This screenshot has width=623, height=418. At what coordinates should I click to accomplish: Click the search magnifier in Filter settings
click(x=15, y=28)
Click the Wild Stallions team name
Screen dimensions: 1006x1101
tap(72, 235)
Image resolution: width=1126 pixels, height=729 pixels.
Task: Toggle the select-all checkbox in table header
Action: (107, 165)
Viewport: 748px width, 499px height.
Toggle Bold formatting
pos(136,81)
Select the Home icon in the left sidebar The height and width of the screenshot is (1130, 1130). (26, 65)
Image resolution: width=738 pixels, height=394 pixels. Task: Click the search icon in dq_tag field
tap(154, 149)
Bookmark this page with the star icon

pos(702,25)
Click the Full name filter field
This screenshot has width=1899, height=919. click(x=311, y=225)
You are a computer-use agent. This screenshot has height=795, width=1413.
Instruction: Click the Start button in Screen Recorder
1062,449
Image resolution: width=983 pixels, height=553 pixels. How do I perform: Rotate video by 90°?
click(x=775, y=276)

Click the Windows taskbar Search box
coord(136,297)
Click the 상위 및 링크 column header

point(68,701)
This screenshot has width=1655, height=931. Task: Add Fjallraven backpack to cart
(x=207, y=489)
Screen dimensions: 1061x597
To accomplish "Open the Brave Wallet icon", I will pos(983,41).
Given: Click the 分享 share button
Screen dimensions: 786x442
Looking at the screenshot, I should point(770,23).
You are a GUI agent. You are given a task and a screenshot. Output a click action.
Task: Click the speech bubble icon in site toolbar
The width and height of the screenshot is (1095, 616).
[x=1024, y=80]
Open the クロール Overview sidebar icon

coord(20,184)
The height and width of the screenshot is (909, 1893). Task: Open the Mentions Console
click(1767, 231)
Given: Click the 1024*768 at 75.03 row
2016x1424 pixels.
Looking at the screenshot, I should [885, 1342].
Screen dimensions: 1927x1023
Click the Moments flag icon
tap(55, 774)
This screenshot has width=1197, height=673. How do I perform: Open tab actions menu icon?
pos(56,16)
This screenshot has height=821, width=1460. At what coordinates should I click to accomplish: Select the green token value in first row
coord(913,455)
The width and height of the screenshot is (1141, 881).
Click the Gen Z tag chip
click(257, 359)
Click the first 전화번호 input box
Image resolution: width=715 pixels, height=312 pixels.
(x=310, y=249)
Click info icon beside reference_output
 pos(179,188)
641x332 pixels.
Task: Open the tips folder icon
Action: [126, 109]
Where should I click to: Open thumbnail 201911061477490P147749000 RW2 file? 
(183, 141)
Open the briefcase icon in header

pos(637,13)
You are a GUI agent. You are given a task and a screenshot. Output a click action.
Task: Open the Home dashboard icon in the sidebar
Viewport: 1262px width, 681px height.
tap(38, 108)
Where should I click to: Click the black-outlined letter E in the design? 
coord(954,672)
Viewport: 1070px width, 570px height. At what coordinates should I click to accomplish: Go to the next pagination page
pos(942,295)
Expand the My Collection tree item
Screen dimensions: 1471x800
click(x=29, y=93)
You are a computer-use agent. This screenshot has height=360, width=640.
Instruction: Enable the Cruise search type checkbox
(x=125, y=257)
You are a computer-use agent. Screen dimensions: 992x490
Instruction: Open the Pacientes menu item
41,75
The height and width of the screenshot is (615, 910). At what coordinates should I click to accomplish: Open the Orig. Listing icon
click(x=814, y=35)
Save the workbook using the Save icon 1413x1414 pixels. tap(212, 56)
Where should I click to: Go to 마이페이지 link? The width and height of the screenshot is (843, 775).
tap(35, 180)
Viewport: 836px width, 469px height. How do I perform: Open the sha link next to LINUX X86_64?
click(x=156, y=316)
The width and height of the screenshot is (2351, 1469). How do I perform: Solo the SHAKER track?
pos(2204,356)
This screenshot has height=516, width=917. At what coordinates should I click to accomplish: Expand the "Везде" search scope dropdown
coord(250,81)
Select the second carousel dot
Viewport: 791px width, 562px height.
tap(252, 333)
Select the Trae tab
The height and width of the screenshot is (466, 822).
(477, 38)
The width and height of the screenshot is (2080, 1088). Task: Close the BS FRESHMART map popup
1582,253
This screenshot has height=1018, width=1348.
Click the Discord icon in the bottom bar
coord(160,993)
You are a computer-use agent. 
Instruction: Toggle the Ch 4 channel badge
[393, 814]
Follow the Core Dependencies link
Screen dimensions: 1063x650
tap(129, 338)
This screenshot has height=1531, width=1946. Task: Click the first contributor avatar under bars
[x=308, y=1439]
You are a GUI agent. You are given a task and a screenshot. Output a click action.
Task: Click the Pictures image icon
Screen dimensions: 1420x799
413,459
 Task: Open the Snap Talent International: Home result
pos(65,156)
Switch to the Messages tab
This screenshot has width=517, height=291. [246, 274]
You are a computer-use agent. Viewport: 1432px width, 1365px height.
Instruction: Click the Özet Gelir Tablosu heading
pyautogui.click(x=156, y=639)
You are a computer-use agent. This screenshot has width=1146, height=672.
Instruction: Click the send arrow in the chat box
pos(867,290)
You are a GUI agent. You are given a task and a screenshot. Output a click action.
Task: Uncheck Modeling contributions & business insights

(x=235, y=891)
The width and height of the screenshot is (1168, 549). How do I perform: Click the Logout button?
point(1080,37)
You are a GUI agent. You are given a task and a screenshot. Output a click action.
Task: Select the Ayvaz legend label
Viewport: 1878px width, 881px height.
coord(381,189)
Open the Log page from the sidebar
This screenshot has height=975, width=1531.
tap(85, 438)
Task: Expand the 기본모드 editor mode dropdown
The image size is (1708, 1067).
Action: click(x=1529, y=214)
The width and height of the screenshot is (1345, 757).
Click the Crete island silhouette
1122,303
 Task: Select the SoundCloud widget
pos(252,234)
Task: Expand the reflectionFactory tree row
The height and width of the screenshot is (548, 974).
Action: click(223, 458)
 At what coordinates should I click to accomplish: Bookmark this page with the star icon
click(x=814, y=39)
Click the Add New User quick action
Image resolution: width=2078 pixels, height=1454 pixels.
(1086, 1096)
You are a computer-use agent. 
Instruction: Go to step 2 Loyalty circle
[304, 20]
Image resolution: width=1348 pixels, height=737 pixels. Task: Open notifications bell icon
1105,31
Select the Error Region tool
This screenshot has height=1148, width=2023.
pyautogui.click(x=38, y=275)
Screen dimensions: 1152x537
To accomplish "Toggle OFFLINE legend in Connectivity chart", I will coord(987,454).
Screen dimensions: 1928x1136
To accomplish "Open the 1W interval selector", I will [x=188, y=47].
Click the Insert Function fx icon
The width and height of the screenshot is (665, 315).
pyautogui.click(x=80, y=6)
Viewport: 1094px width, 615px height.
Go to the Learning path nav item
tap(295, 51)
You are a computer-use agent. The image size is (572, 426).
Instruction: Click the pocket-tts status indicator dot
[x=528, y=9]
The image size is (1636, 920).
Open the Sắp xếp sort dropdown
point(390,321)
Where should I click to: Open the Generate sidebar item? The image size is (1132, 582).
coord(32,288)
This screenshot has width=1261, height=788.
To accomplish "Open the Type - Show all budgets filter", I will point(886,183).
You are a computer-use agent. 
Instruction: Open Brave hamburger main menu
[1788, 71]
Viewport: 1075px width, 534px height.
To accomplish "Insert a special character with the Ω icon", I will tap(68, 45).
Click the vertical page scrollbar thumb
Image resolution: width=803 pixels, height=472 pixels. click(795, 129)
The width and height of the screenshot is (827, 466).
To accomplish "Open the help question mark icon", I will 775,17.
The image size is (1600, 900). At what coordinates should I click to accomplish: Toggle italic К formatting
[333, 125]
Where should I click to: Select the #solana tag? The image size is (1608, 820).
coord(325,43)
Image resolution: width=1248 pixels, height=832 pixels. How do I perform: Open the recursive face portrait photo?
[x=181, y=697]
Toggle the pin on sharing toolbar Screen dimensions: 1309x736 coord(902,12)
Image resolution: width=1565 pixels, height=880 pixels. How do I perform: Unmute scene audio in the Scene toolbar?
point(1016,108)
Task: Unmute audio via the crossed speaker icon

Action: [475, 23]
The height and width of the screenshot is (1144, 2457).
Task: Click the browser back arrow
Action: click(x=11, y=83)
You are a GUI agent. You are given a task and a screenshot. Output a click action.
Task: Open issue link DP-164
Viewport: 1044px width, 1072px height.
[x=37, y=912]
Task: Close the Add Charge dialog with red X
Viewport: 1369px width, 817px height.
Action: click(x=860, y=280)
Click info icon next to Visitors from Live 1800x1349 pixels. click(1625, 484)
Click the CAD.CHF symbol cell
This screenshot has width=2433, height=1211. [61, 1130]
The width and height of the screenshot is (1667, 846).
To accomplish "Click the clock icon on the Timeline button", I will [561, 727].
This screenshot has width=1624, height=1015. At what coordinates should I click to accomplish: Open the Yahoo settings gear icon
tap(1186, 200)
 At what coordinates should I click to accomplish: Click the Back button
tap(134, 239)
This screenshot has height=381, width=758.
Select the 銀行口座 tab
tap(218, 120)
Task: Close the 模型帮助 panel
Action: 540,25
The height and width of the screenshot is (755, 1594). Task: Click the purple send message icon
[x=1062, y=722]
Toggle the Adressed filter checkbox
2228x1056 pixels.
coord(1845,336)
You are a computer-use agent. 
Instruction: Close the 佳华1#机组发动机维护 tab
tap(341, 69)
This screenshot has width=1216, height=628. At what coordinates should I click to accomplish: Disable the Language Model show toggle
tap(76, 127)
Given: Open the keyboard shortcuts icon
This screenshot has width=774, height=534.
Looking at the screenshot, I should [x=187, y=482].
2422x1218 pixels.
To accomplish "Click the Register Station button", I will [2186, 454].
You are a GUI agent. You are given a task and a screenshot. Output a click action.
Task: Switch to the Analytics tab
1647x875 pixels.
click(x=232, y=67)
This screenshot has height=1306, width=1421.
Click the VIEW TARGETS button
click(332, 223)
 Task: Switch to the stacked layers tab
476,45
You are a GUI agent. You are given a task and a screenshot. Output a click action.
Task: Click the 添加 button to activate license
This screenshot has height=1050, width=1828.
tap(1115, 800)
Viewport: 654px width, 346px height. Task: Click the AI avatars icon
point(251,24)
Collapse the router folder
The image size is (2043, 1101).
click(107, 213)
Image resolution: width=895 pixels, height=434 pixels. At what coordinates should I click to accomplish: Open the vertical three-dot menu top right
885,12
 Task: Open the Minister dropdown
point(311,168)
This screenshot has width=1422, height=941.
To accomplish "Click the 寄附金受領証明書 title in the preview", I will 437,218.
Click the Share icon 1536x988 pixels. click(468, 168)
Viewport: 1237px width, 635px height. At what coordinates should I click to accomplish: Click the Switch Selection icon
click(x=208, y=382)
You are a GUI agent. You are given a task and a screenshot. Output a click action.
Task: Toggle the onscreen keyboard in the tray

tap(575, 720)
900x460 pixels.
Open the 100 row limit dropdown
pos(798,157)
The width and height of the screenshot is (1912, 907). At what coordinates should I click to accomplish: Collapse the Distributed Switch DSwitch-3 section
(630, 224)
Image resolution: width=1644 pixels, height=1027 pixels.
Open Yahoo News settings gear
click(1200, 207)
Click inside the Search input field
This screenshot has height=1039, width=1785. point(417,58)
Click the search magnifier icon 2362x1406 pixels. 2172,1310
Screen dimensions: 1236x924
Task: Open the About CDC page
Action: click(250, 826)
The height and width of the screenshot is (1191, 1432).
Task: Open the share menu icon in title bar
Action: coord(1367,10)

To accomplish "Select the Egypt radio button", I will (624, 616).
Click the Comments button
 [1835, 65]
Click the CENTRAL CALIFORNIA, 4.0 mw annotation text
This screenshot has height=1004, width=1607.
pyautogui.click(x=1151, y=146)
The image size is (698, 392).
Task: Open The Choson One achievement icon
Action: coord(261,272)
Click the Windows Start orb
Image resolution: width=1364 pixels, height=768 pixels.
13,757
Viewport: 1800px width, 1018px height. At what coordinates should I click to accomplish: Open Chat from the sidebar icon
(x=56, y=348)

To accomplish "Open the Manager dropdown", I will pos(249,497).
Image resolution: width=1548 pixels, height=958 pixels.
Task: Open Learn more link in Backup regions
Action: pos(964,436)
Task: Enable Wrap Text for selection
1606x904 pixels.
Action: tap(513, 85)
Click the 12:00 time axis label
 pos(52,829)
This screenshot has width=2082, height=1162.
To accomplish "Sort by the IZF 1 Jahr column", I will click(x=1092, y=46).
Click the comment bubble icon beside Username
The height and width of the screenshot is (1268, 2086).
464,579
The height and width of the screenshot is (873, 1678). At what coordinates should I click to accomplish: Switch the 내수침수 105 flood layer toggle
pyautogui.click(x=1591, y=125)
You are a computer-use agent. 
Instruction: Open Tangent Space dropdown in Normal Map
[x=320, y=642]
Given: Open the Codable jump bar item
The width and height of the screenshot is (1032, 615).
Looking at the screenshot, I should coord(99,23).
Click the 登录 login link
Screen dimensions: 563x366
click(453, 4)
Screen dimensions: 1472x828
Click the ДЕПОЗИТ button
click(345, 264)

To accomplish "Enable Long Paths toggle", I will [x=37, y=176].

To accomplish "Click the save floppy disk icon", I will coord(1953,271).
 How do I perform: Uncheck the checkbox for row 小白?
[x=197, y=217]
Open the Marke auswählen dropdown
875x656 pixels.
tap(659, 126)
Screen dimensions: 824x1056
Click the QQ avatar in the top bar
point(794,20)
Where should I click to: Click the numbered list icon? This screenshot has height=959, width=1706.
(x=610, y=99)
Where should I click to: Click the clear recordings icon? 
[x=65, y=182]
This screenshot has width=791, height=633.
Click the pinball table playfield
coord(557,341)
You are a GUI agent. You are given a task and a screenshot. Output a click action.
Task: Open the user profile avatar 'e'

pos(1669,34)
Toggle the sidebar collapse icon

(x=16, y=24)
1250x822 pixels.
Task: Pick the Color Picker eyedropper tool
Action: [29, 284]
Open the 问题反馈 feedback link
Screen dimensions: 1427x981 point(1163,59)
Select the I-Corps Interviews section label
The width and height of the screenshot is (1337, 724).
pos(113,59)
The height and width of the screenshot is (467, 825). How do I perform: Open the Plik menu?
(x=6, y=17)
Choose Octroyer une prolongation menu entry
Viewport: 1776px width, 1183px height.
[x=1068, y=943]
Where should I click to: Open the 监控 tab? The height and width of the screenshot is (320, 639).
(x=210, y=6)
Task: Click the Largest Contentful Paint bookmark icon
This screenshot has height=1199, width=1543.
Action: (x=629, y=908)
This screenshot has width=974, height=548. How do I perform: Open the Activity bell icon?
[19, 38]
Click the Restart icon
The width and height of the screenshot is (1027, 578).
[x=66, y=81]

HOW TO COMPLETE THIS TASK >> An exact retyping of the lines from the one with "Task: Click the Largest" to the end of the material above, with both ends included and nothing added, is the required answer.

SOLUTION TO THE EXERCISE >>
Task: Click the Largest Contentful Paint bookmark icon
This screenshot has height=1199, width=1543.
Action: (x=629, y=908)
This screenshot has width=974, height=548. How do I perform: Open the Activity bell icon?
[19, 38]
Click the Restart icon
The width and height of the screenshot is (1027, 578).
[x=66, y=81]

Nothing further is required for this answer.